Malgré l’optimisme entourant les élections, les processus démocratiques échouent largement à tenir les politiciens corrompus responsables de leurs actes. Si le manque d’information est souvent évoqué, de nombreuses études montrent que les électeurs soutiennent en toute connaissance de cause des candidats corrompus, souvent en raison de leur vulnérabilité économique. En Afrique subsaharienne, où une large majorité de jeunes sont sans emploi ou occupent des emplois précaires, les politiciens exploitent cette insécurité à travers des échanges clientélistes. Des recherches menées en Inde et en Afrique de l’Ouest montrent que les citoyens peuvent soutenir la corruption non par ignorance, mais en raison des avantages matériels immédiats qu’ils en retirent.
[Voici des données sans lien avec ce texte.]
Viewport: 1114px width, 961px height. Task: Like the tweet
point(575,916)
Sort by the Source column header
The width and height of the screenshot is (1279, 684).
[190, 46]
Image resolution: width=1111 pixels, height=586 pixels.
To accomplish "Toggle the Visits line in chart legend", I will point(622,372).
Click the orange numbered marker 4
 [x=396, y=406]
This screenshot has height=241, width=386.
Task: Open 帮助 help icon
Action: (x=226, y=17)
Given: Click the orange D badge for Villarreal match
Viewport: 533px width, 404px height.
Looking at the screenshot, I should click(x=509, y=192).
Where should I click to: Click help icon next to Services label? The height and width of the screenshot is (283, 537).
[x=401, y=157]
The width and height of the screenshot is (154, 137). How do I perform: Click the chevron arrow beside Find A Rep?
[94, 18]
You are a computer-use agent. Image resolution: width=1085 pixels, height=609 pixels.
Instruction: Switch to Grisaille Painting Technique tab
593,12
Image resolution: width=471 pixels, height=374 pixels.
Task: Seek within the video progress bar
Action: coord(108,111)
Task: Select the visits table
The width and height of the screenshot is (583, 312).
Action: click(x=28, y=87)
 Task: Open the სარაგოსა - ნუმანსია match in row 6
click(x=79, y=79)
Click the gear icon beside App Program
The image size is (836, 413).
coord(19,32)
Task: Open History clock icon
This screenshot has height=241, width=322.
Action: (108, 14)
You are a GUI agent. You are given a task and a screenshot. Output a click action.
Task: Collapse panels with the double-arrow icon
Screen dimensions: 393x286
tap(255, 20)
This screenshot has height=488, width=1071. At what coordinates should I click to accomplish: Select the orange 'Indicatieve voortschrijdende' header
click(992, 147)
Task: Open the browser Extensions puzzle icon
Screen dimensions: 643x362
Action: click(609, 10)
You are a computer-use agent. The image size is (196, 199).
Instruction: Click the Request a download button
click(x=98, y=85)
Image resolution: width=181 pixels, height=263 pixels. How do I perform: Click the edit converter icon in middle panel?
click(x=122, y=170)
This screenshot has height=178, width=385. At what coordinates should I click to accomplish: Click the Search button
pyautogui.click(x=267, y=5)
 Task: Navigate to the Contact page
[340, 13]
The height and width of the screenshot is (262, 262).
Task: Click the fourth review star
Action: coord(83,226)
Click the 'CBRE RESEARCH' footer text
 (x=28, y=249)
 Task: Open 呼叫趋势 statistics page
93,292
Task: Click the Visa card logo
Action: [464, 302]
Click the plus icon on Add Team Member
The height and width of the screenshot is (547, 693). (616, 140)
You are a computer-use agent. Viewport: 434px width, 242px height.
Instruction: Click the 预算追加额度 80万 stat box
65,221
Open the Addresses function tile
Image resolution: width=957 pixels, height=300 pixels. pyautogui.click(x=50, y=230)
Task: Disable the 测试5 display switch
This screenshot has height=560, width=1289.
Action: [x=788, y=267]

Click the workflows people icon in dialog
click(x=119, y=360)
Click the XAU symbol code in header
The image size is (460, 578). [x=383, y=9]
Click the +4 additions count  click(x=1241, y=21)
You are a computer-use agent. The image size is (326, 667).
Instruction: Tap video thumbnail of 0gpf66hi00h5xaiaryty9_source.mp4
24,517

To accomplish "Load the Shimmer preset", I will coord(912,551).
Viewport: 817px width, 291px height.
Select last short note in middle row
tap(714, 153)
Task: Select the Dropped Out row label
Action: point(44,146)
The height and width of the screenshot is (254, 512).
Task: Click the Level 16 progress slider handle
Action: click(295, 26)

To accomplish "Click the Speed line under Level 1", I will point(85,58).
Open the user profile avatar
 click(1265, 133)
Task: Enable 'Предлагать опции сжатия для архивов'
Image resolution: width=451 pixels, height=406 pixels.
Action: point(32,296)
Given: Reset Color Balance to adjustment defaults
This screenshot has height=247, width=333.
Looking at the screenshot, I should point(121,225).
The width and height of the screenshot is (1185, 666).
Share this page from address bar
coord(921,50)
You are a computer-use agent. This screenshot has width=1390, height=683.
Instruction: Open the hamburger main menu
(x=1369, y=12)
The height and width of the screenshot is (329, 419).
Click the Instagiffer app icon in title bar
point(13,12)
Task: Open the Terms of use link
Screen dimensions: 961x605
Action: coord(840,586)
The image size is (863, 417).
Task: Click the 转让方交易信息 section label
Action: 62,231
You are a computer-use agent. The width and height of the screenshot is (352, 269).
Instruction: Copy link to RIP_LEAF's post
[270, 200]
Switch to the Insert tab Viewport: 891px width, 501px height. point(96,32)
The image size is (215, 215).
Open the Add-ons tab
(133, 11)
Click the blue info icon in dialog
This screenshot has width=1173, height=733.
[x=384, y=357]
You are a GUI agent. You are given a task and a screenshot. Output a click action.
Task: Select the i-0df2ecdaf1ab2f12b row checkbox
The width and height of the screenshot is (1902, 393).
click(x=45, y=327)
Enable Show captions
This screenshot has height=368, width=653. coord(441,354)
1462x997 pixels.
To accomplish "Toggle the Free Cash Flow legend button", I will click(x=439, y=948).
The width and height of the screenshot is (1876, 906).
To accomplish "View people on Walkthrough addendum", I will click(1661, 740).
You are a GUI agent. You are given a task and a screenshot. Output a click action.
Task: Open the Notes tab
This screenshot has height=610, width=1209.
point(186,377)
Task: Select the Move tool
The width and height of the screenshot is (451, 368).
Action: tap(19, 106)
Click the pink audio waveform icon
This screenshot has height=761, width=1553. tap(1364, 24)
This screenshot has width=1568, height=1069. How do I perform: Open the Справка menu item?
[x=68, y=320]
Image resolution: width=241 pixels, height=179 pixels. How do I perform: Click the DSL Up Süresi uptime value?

Pour explorer ces dynamiques et concevoir une solution, nous avons mené des recherches préliminaires ayant permis de développer une proposition soumise au Fonds d’Innovation pour le Développement (FID) le 3 juillet 2025. Ces activités préparatoires ont inclus des entretiens avec des ONG et organisations de la société civile engagées dans la lutte contre la corruption, ainsi qu’avec des politiciens et citoyens au Bénin et au Ghana. Nous avons également échangé avec des think tanks et agences gouvernementales afin de mieux comprendre les contraintes institutionnelles et les opportunités. Ces consultations ont nourri la conception de notre intervention, qui vise à réduire la vulnérabilité économique des électeurs — par le biais de la formation professionnelle et du soutien à la création d’entreprises — comme levier pour affaiblir le clientélisme et renforcer la responsabilité politique.
Nous avons établi avec Ghana Center for Democratic Développement (CDD-Ghana) pour collaborer sur ce projet. Ensemble, nous visons à produire des preuves expérimentales sur la manière dont une plus grande autonomie économique peut accroître le soutien aux réformes anti-corruption et réduire la corruption.